My Personal Rock & A Hard Place

Sometimes I wish I was better at expressing myself verbally.  I usually can handle expressing myself fairly well when I’m writing, but face-to-face sometimes leaves me speechless.  Mostly, this happens when I get my feelings hurt or am faced with big changes.  I tend to keep to myself and not express myself as fully as I should.  And, sometimes I regret it after the fact. I regret not being honest with the people in my life, and with myself.  I regret being too quiet when I should speak up, and speaking up when I should be silent.

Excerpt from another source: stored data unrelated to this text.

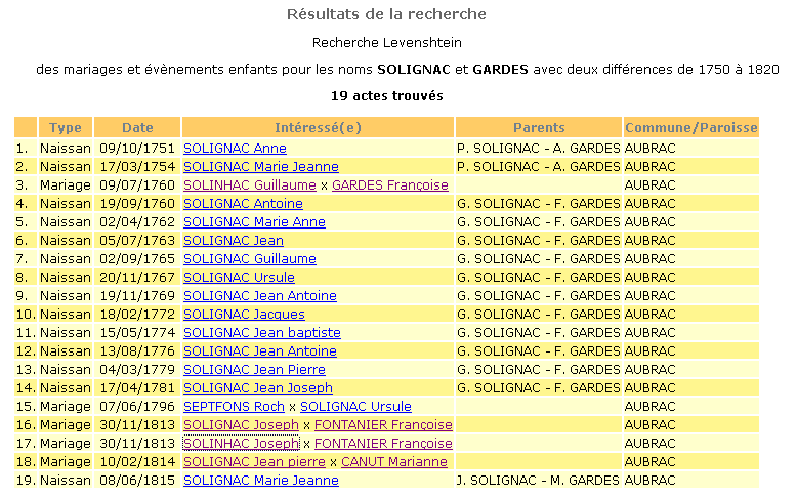This screenshot has width=797, height=497.
Task: Open SOLIGNAC Marie Jeanne born 08/06/1815
Action: click(261, 480)
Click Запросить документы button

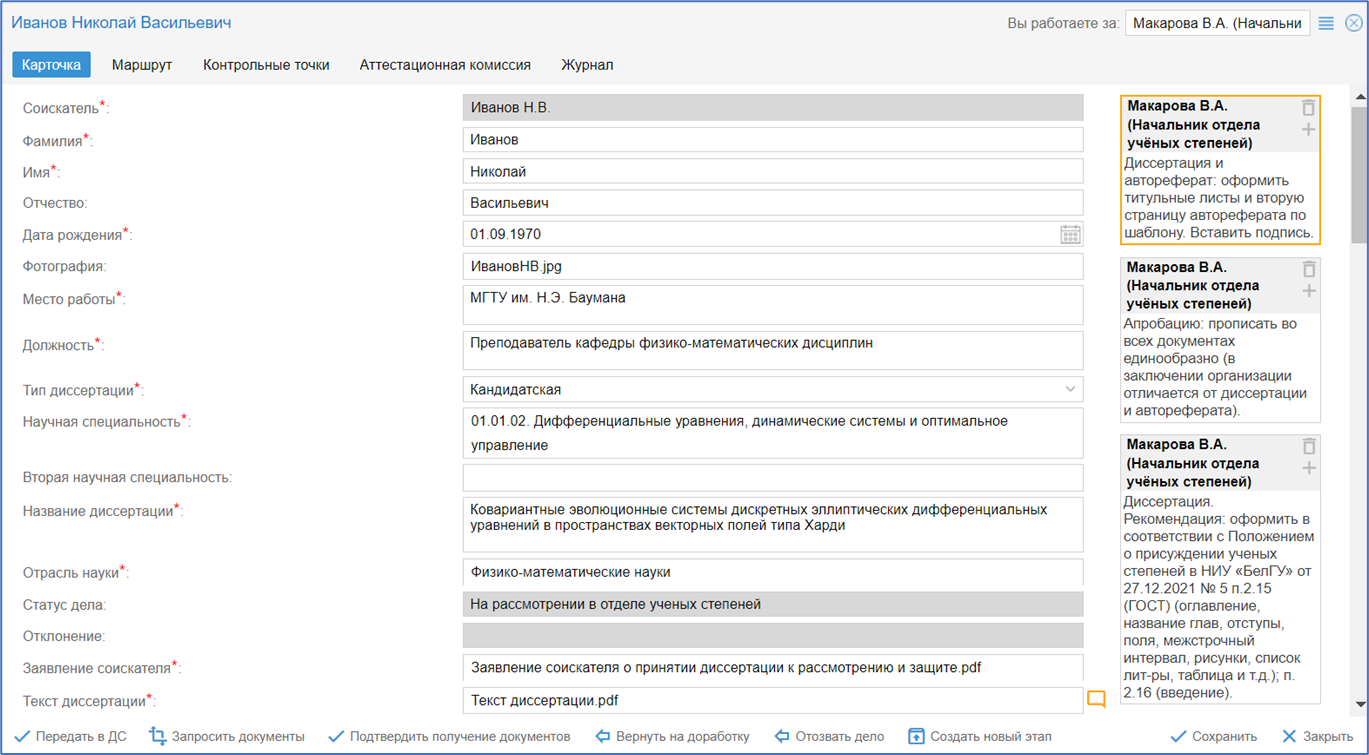point(227,736)
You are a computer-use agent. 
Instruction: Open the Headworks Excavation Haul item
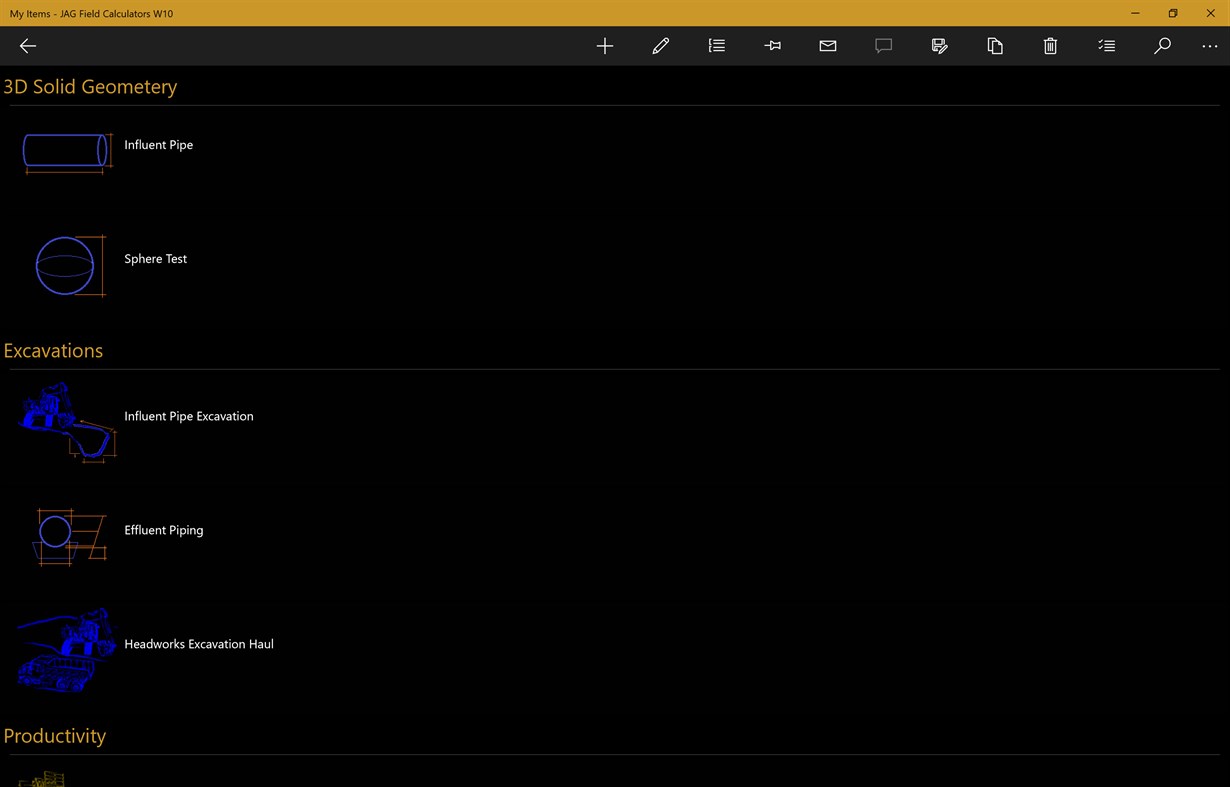pyautogui.click(x=198, y=644)
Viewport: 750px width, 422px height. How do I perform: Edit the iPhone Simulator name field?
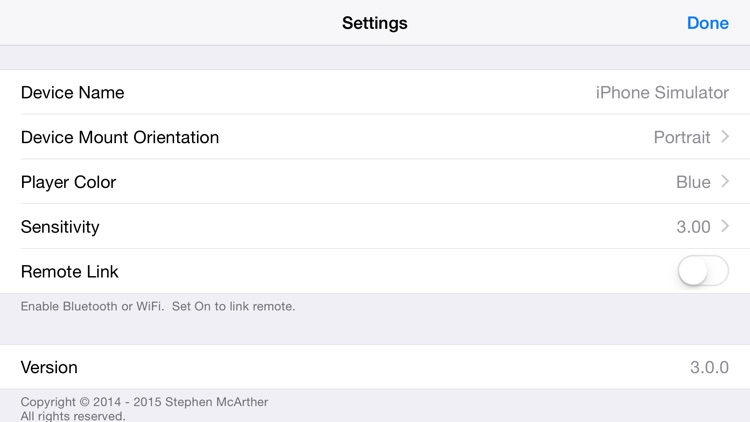(662, 93)
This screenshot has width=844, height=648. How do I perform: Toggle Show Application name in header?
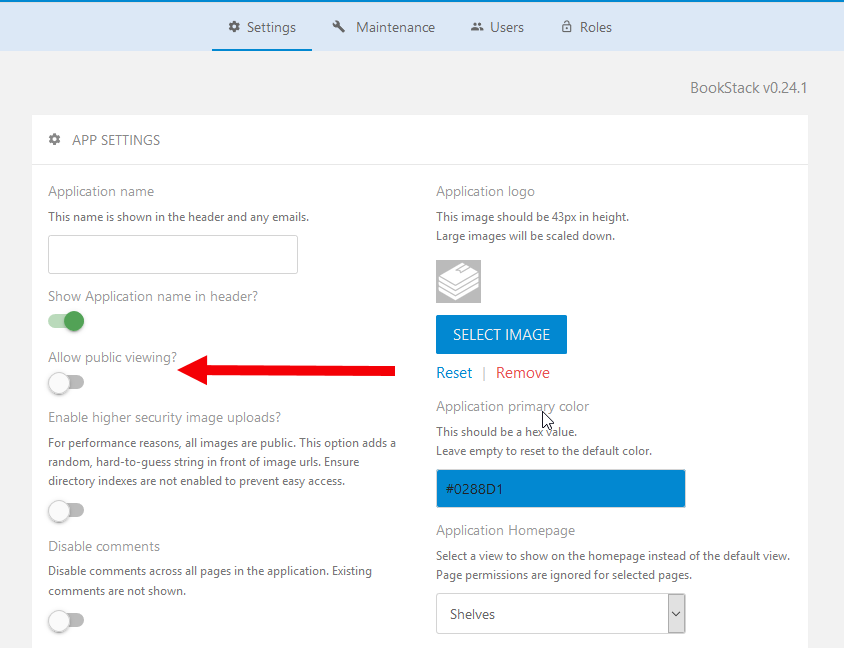65,321
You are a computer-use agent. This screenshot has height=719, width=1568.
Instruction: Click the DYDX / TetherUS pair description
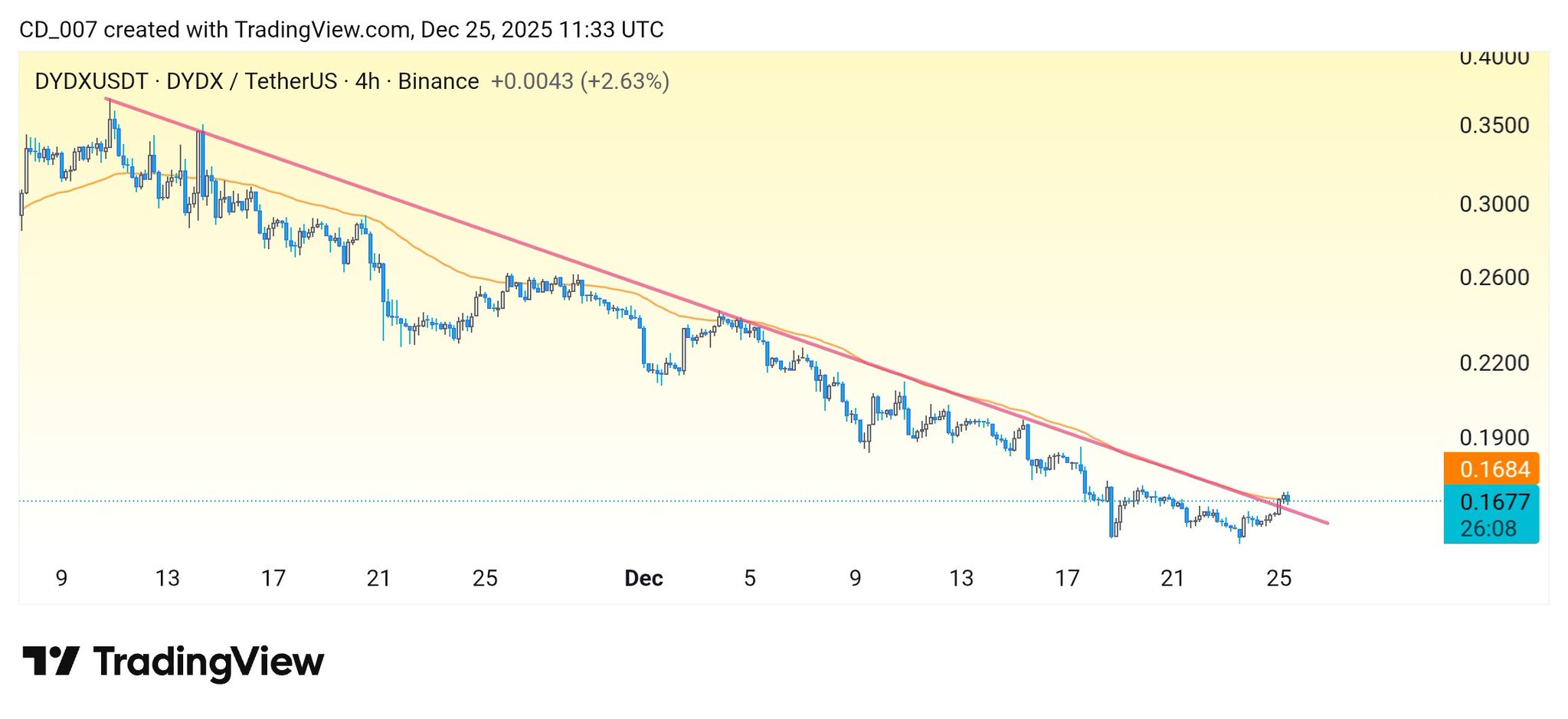pos(252,81)
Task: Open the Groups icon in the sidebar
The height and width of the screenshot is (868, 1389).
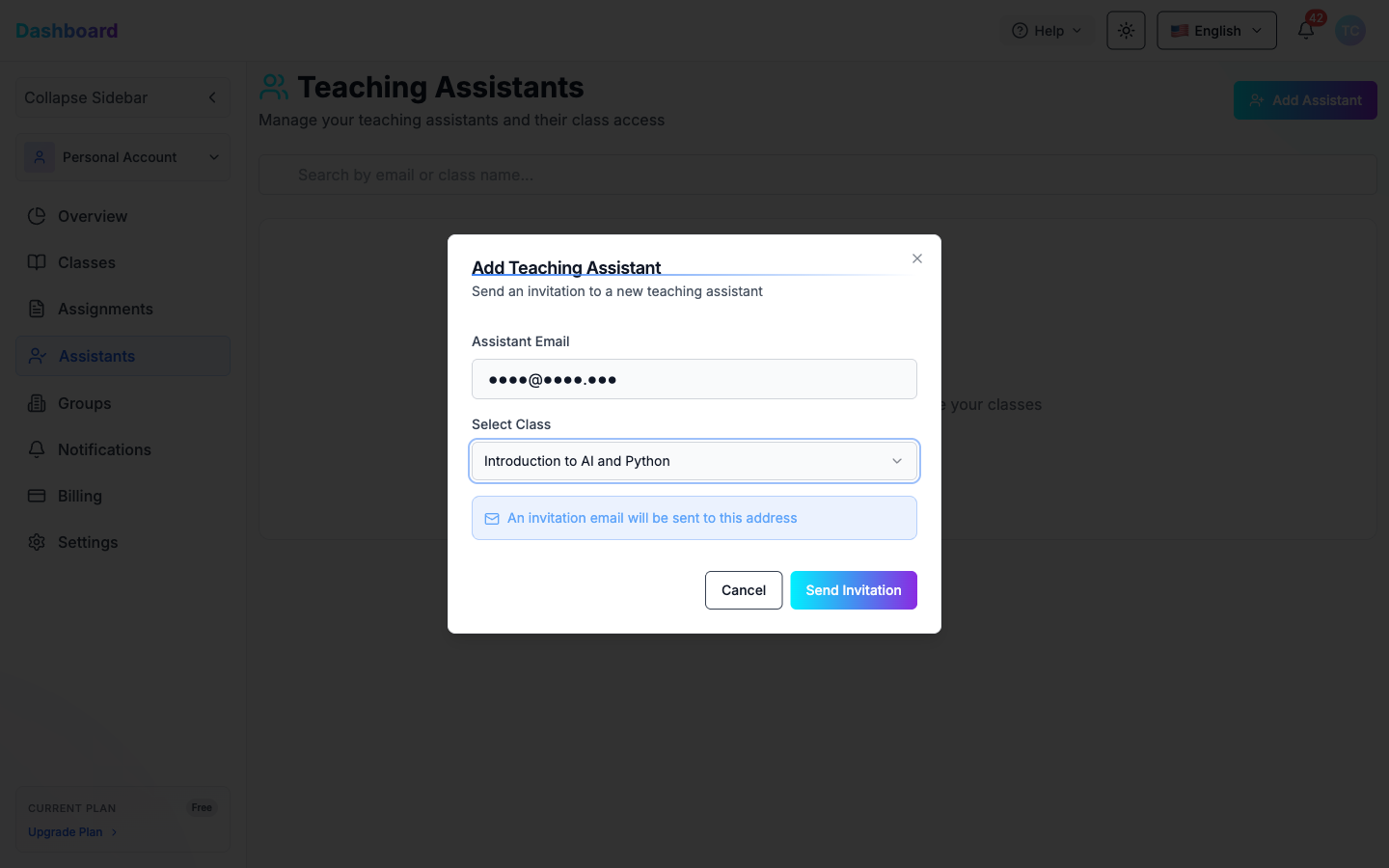Action: [x=37, y=403]
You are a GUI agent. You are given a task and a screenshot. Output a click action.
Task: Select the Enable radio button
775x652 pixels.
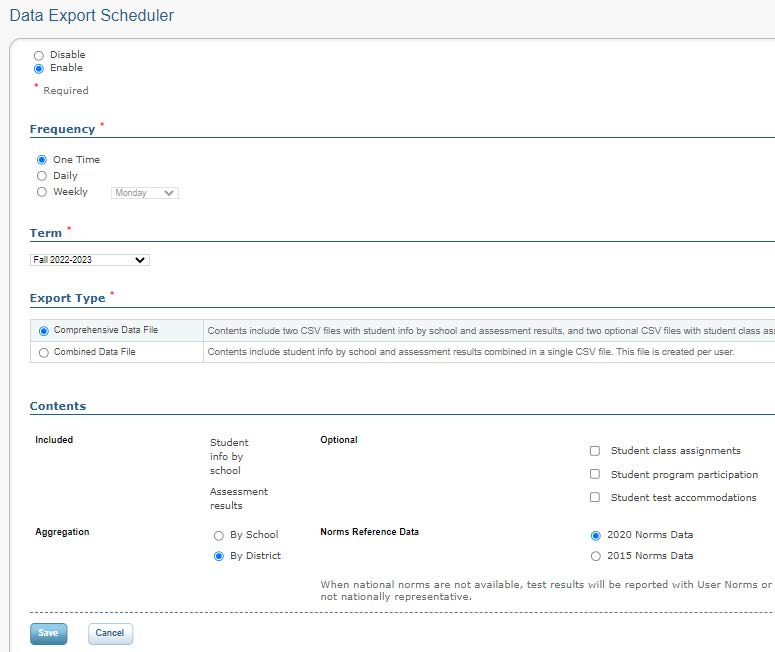point(39,69)
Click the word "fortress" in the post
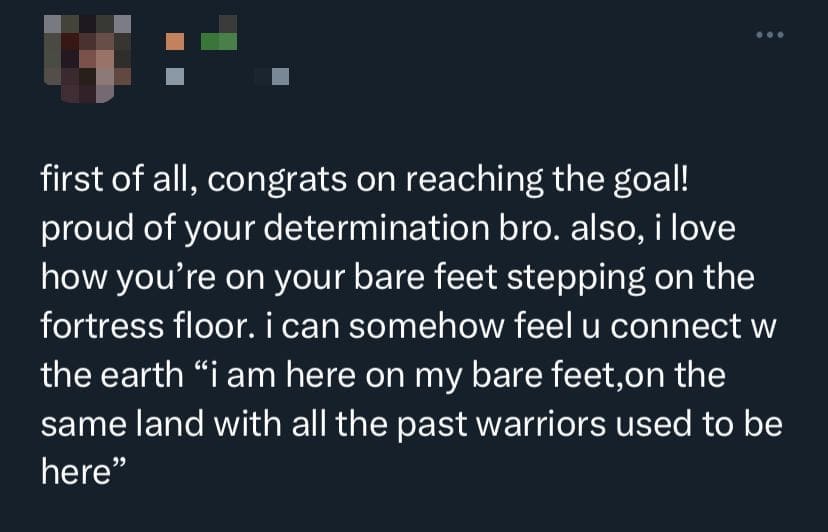Viewport: 828px width, 532px height. [102, 326]
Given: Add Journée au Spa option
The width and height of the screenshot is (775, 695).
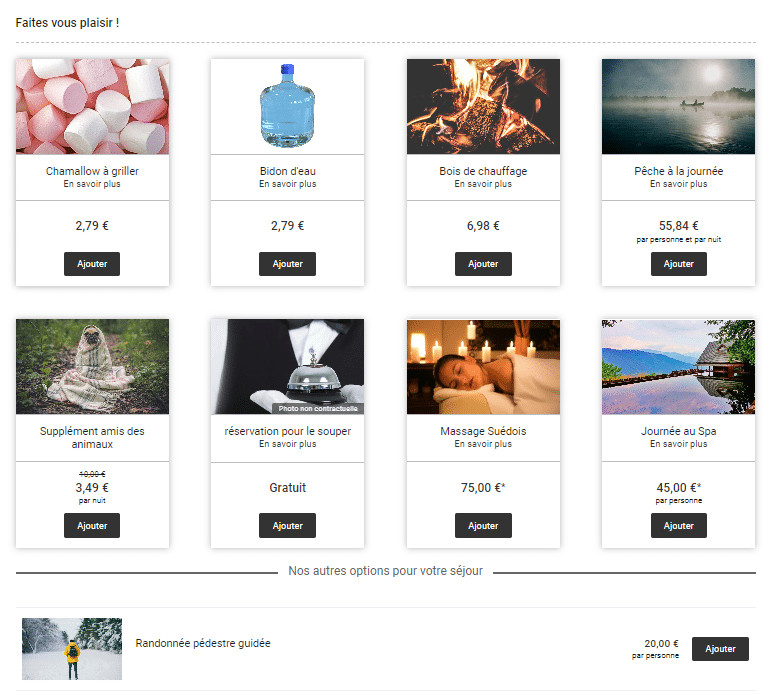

I am good at expressing myself to my friends and the people I have taken the time to really let into my life these last few years.  Or, I should say that I think I am good at it.  Sometimes, though, they are the people that I am most silent around – I don’t want to say something, even if I’m hurt, because what if it changes their opinion or me or they don’t like me anymore, or they get mad at me…yes, I have this entire conversation with myself in the point four seconds between when I’m hurt and when I can say something.  My fear of hurting someone else always trumps my sadness at getting hurt.  I’m not sure if that is a blessing or a curse, but it is who I am.

But, what would my life look like if I said everything I wanted to say when I wanted to say it?  My guess is it would be a lonely life.  I would probably say things in the heat of the moment, but then regret it later.  I would probably make more people angry and have less close relationships.  I would probably not be very nice to be around.  So, you see my rock and my hard place now, don’t you?  If I say something, I might hurt someone else or say something I would regret…but if I don’t say anything, I get hurt and regret not saying anything.  It’s a catch-22 with no easy way out, at least the way I see it.  So, I stay silent and don’t risk rocking the boat.  I’m not sure what that says about me and how much I trust my friends sometimes…and I’m less sure I like what I can infer from that line of thinking.

I need to be more willing to speak up, even when it might cause friction; even when it might rock the boat; even when it makes me really uncomfortable to admit that I am not 100% happy and content all the time.

Does any of this make sense?  Or am I just whiny and complaining?